In my junior year, the teacher of the writing class asked the whole class to form three-people groups for peer review. For the whole school year, we had to give feedback to the other two group members' writing before turning them in to the teacher. Unfortunately, I found this peer review rather useless in my writing process and thought such activity a waste of time.

However, it seems that peer review has become a part of writing class here in the US and most writing teachers regard it as an important element in the class. So I started to wonder whether there are some underlying factors that make peer feedback a valuable in-class activity in ESL writing class, but not in EFL writing class.

I found three articles talking about adopting peer review in EFL writing classes: "Training students to become successful peer reviewers," "The effects of trained peer review on EFL students' revision types and writing quality," and "Review stances and writer perceptions in EFL peer review training," all by Hui-Tzu Min. One common suggestion among these three articles is that successful peer review needs training. Min offers examples such as "4-hour in-class demonstration and a 1-hour after-class reviewer-teacher conference" (118, 2006).

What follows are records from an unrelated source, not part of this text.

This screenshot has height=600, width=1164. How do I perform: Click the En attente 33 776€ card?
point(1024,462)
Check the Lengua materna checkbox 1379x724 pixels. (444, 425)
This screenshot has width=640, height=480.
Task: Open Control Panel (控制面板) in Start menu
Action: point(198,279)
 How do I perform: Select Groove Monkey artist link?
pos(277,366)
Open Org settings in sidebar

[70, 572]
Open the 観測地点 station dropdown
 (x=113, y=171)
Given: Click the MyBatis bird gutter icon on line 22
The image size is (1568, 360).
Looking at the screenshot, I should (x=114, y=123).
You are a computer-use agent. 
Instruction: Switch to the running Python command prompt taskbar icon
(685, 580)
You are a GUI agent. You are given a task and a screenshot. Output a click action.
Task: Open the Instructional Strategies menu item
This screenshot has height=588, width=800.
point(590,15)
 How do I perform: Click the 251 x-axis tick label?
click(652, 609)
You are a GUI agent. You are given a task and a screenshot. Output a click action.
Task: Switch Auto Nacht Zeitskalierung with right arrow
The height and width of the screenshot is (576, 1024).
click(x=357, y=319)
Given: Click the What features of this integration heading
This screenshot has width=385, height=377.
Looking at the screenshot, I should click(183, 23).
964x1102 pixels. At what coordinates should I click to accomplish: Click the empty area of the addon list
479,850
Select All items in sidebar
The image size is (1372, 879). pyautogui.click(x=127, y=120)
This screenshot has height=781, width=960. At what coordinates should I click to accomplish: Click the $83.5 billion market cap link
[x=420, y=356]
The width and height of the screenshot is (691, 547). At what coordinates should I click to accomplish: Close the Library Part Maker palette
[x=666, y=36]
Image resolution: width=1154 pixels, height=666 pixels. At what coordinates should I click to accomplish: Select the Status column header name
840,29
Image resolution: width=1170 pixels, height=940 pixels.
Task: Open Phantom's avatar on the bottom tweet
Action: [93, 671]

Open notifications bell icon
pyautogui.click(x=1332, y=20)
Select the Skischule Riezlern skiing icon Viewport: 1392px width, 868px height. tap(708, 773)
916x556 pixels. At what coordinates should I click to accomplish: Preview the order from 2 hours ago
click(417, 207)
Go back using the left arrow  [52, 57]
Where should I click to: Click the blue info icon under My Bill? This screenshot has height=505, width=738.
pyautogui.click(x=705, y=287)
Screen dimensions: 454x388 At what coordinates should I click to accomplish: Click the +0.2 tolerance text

In cultures where peer review is not a common practice in class, I believe that merely offering peer review sheet and then asking students to give feedback on peers' writing is not enough. Students will be able to understand better what and how they are supposed to do in giving feedback if they have training beforehand. Only when students can give feedback would their feedback become a resource for writers in revision or re-drafting. What happened to my peer review before was that those peer feedbacks were either unclear or too general; as a result, I didn't pay much attention to neither peer review activity nor the feedbacks I received. I especially like Min's using reviewer-teacher conference: It is a good way for reviewers to clarify their feedbacks and for teachers to know whether those feedbacks are appropriate.

I just think that if we put so much focus on peer review, we should make sure the feedbacks students give to each other can help writers in their writing process.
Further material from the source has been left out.